According to documents filed in this case, in October 2008, OtisMed submitted a pre-market notification to the FDA seeking clearance to market its OtisKnee device, to be used by surgeons during total knee arthroplasty (TKA), commonly known as knee replacement surgery. DOJ alleged that this was the company’s first efforts to obtain FDA clearance or approval and that between May 2006 and September 2009, OtisMed had sold more than 18,000 OtisKnee devices, generating revenue of approximately $27.1 million.
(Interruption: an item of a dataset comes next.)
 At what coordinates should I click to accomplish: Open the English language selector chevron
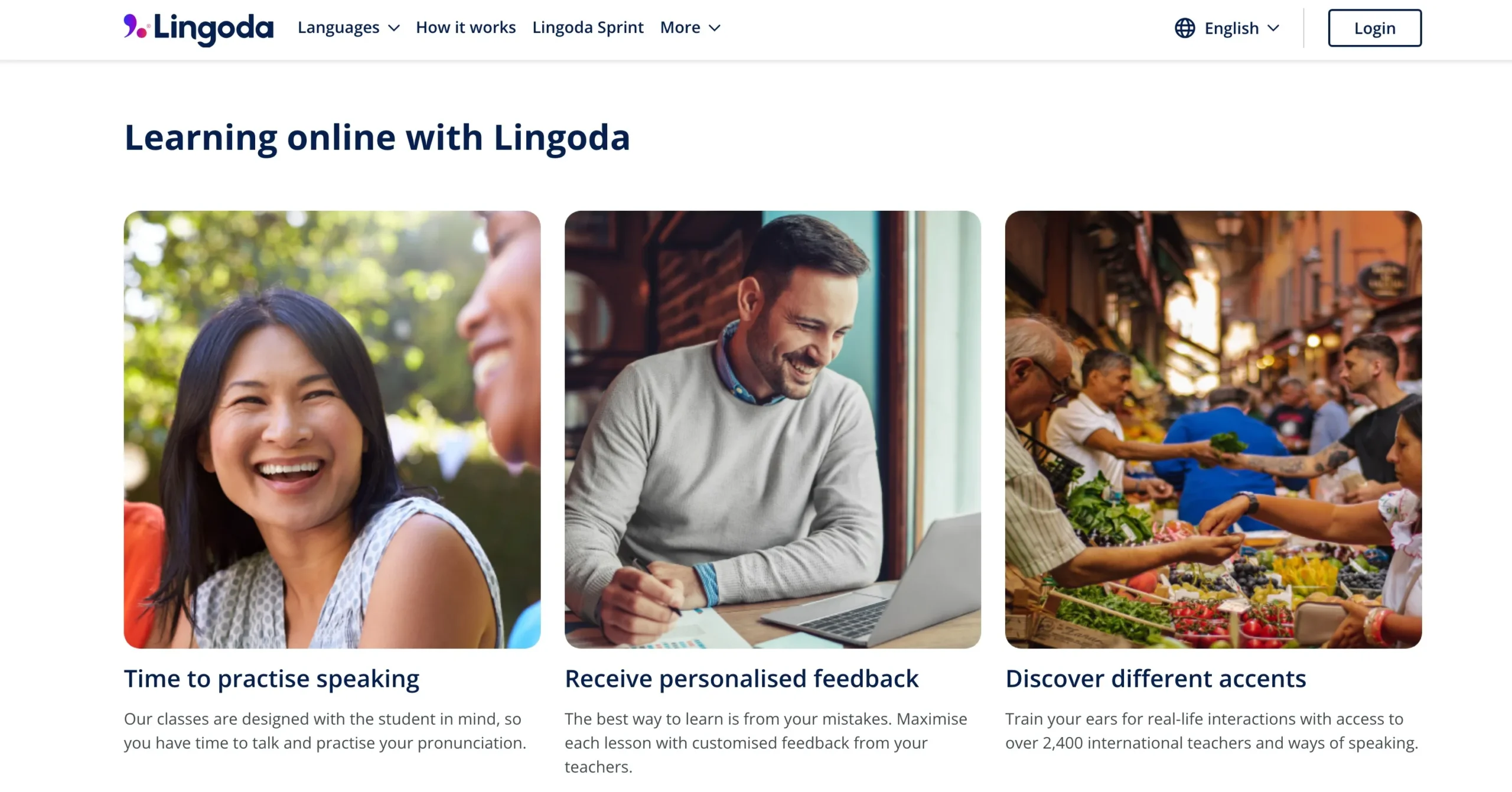point(1273,28)
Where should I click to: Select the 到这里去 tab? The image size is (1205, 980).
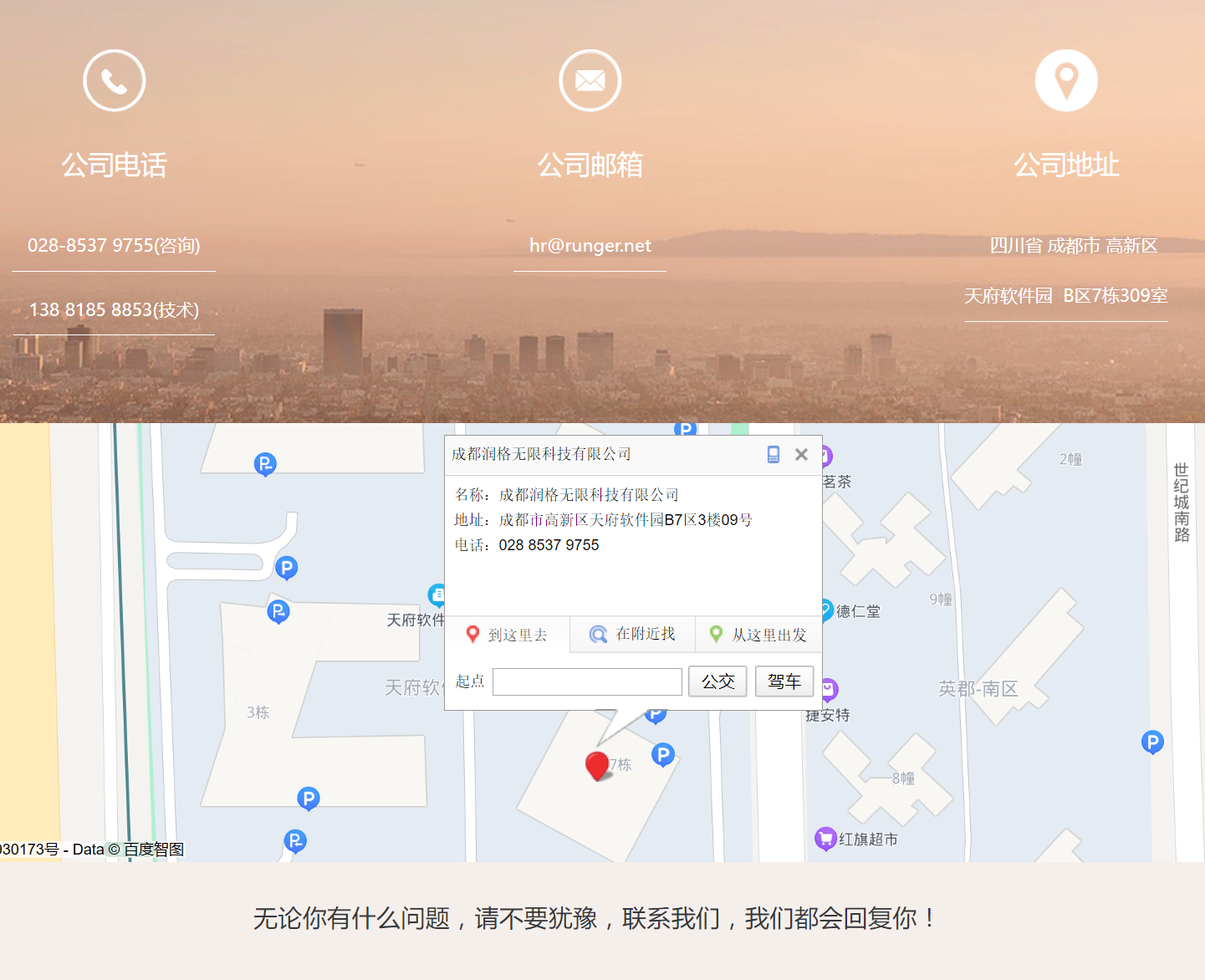[x=508, y=635]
Then, in September 2009, the FDA sent OtisMed a notice from the FDA stating that its submission for clearance had been denied. The notice warned OtisMed that distribution of the OtisKnee prior to approval would be an FDCA violation, and indicated the FDA viewed the product as a “significant risk device system,” which is defined as presenting a potential for serious risk to the health, safety or welfare of a subject.
According to court documents, the company’s board of directors decided to stop further shipments of the device. Nonetheless, the CEO allegedly ordered additional shipments, for he was allegedly concerned that inconveniencing surgeons planning to use the OtisKnee in scheduled surgeries would exacerbate the negative impact of the FDA letter on the reputation of OtisMed and the device. The government claimed that the CEO even suggested ways for the employees to hide the shipments from FDA regulators.
In the separate civil settlement, OtisMed agreed to pay $40 million plus interest to resolve its liability under the federal False Claims Act. A former OtisMed employee will receive a multi-million whistleblower reward for stepping forward.